Obama also vowed swift declassification.
- Declassified -
But the undertaking caused deep friction between the intelligence community and the lawmakers and Senate staffers tasked with providing oversight.
Earnest said "we’ve declassified as much of that report as we can."
"The president believes that on principle it's important to release that report, so that people around the world and people here at home understand exactly what transpired," he added.
The State Department has put its missions around the world on watch, and asked them to review security arrangements ahead of the report's release "given the range of possible reactions overseas."
"We're in close touch with them, but I'm not going to get into any specifics about security at our embassies," State Department spokeswoman Jen Psaki said.
She confirmed Kerry had spoken with Feinstein last week about the "foreign policy implications of the release of the report."
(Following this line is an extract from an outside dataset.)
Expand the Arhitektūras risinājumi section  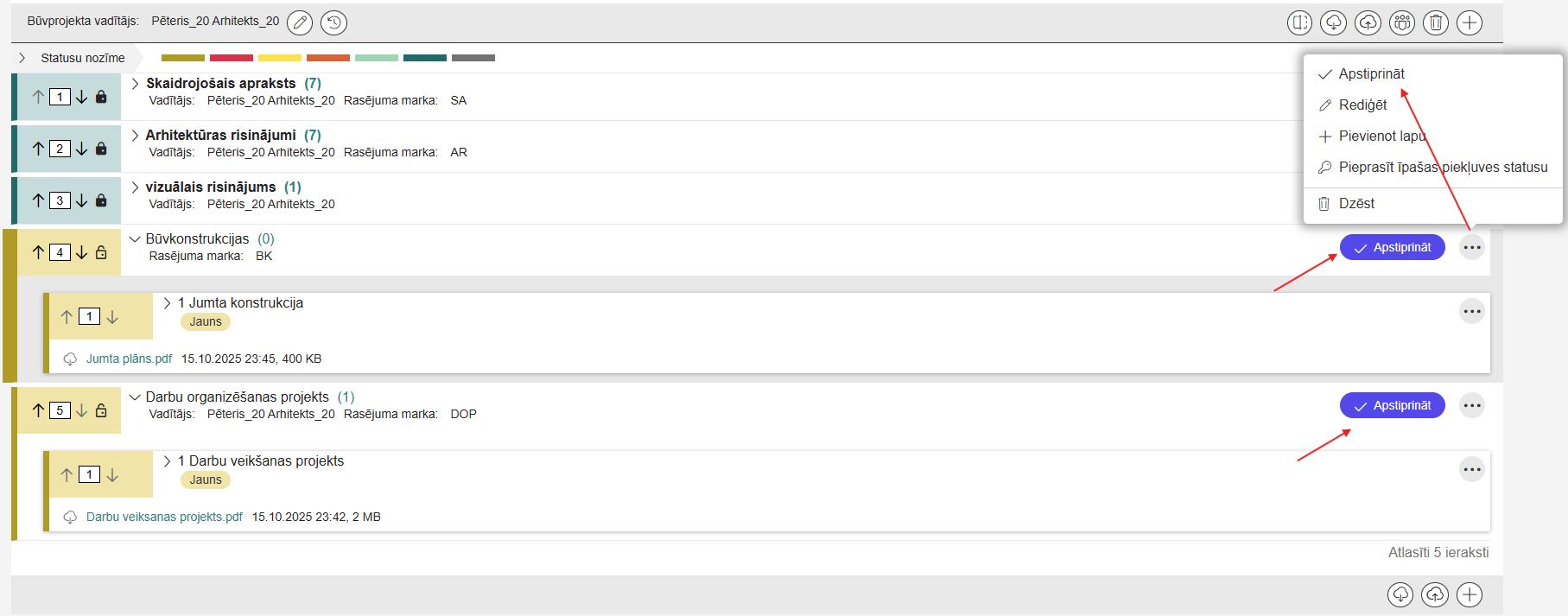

He had raised "everything from our ongoing efforts related to ISIL, the safety of Americans being held hostage around the world," Psaki said, referring to the growing coalition to fight Islamic State militants in Iraq and Syria.
"He was simply having a discussion about the impacts that the release will have on those factors," she said, adding that timing of the report remained up to Feinstein.
But another State Department official, who asked not to be named, said "you could infer that he talked about delaying the release."
US embassies have frequently been the target of violent protests, particularly in Arab and North African countries.
In September 2012, on the anniversary of the 2001 attacks, US ambassador to Libya Chris Stevens, and three other Americans, were killed when heavily-armed militants stormed a US mission in Benghazi, eastern Libya.